Conclusions Implementation of strength training at the workplace prevents deterioration of work ability among manual workers with chronic pain and disability exposed to forceful and repetitive job tasks. Thus, strength training performed at the workplace may in fact be regarded as a complex biopsychosocial intervention modality that reaches further than the specific physiological benefits of training per se.

This article refers to the following texts of the Journal: 2008;34(1):55-65  2009;35(1):1-5  2009;35(5):325-333  1992;18(4):257-261  2010;36(3):189-201  2011;37(6):547-550  2002;28(2):85-93
The following articles refer to this text: 2014;40(4):331-333; 2017;43(2):146-154; 2018;44(2):134-146

Musculoskeletal disorders represent the most common work-related health problem among the working population (13). Besides the direct effect on employee health, work-related musculoskeletal disorders are often accompanied by an escalating imbalance between work demands and individual resources consequently affecting work participation and overall working life (4).
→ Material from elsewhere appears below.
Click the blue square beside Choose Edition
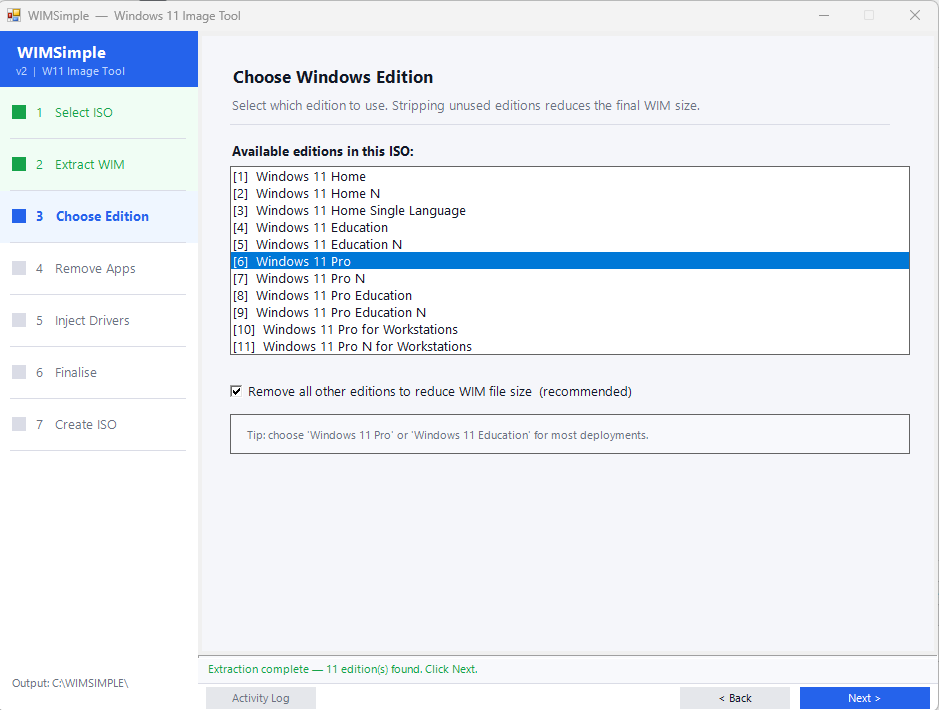 (19, 217)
The concept of work ability reflects the relation between the capacity of the worker and work demands, and takes into consideration work demands, health status, and physical and mental resources (5, 6). As a multidimensional instrument, the work ability index (WAI) has been associated with musculoskeletal pain, chronic disease, productivity, sickness absence, early retirement and all-cause mortality (711). Additionally, workers exposed to highly repetitive and forceful exertion, lack of sufficient recovery, and awkward postures (12, 13) have an elevated risk of both impaired work ability and musculoskeletal disorders (1416). To prevent premature exit from the labor market, effective occupational interventions to prevent deterioration of work ability among employees with high physical work demands are warranted.
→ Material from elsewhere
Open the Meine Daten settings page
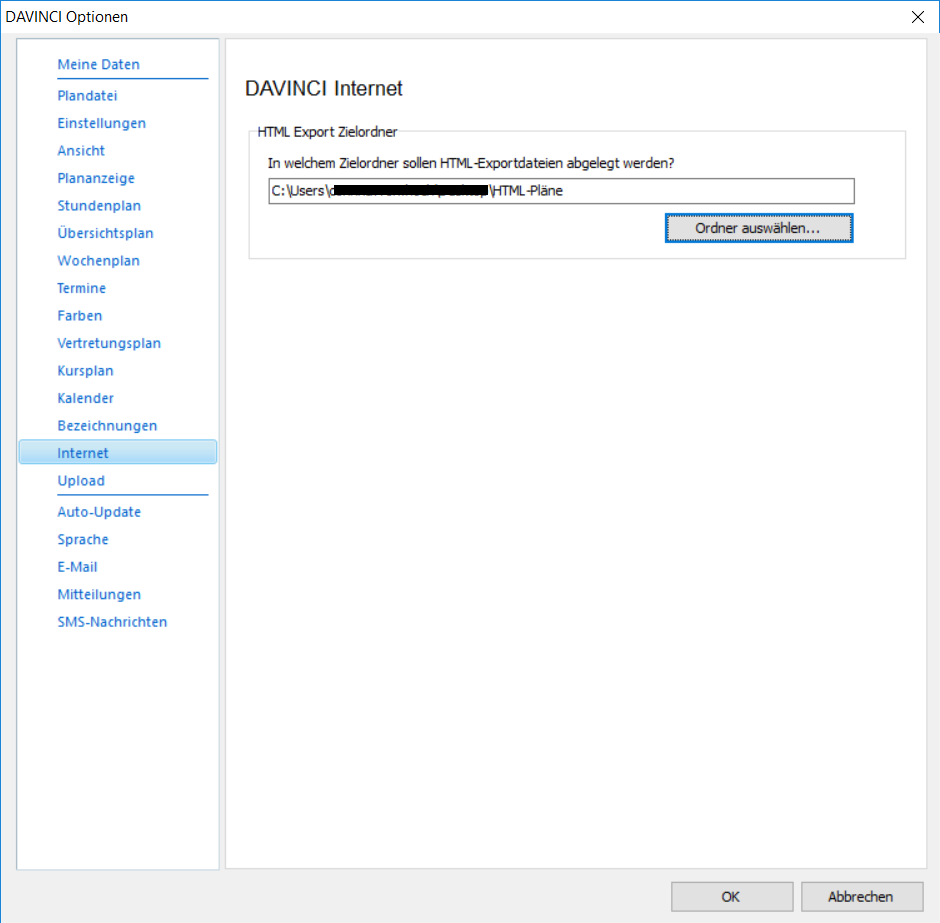The height and width of the screenshot is (923, 940). click(98, 65)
Slaughtering and meat processing work tasks involve high loading intensities and cyclic repetitive muscle actions of the upper limb. Combined with limited time for recovery and temporary incidents of work disability, the prevalence of musculoskeletal pain in the shoulder, arm and hand is high among slaughterhouse workers (17, 13, 18). A prospective study among food industry employees found that multisite pain predicted poor work ability, and that the decline in work ability due to pain was greater than that observed for work-related exposures (10, 19). The authors concluded that pain symptoms require special attention and effective preventive measures to improve work ability and prolong working careers of employees (10). Thus, initiatives to prevent work ability deterioration may be predominantly relevant among workers with chronic pain and physical demanding job tasks (eg, slaughterhouse work).
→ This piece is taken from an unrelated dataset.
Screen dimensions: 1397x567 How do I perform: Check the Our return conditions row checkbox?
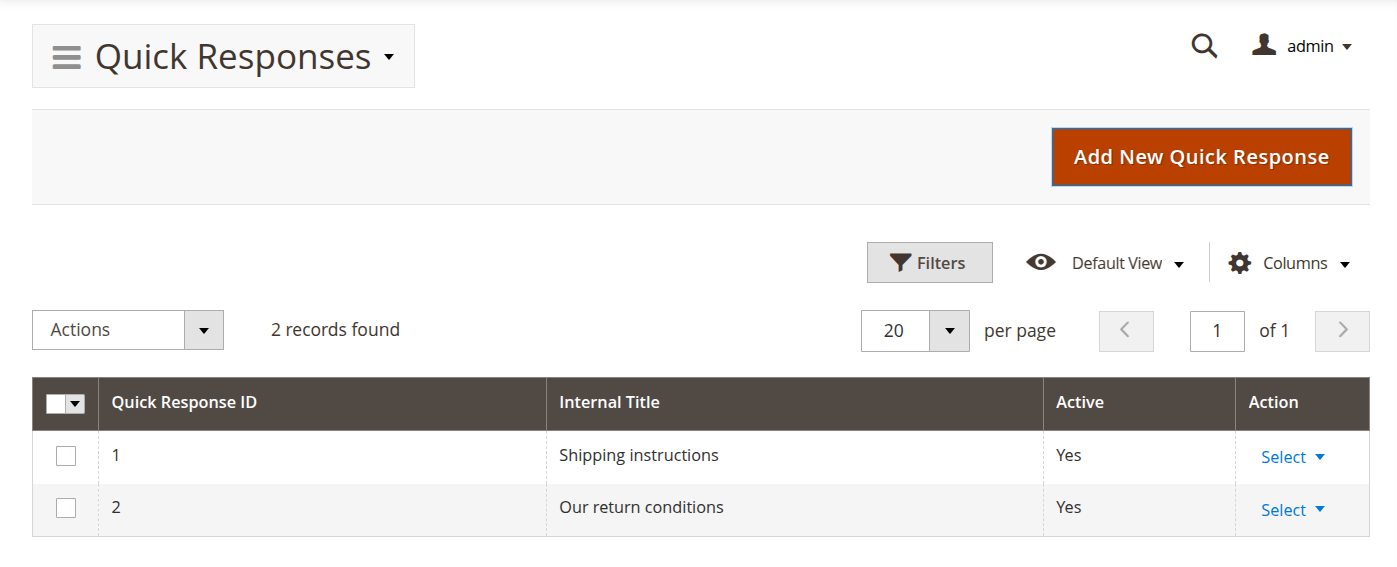coord(66,508)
A multitude of intervention studies on work ability have been conducted in different occupational settings, however, evidence for effective initiatives are still lacking. De Boer (20) observed no significant effect of individual counseling and education on the WAI score for employees in the construction industry with high disability risk and stated that multidisciplinary intervention programs might be necessary. A one-year randomized controlled trial among office workers found worksite physical activity programs to be effective in reducing neck and shoulder pain symptoms, however, no significant change in WAI was observed (21). Moreover, physical activity once a week at the worksite did not improve work ability among women with physically demanding laundry work (22). Furthermore, physical coordination training and cognitive behavioral training had no effect on work ability and neck/shoulder pain among female cleaners (23). In line with these reports, van den Berg (14) concluded that the multifactorial nature of the WAI should be taken into account in health promotion programs aimed at maintaining and promoting the participation of the labor force and improvement of the performance at work. However, high drop-out rates, low adherence or incomplete questionnaire replies were present in most of the above studies, underlining the difficulties in implementing effective interventional studies at the workplace. Consequently, high quality randomized controlled intervention trials among employees with physical demanding work and chronic musculoskeletal disorders are lacking in the literature.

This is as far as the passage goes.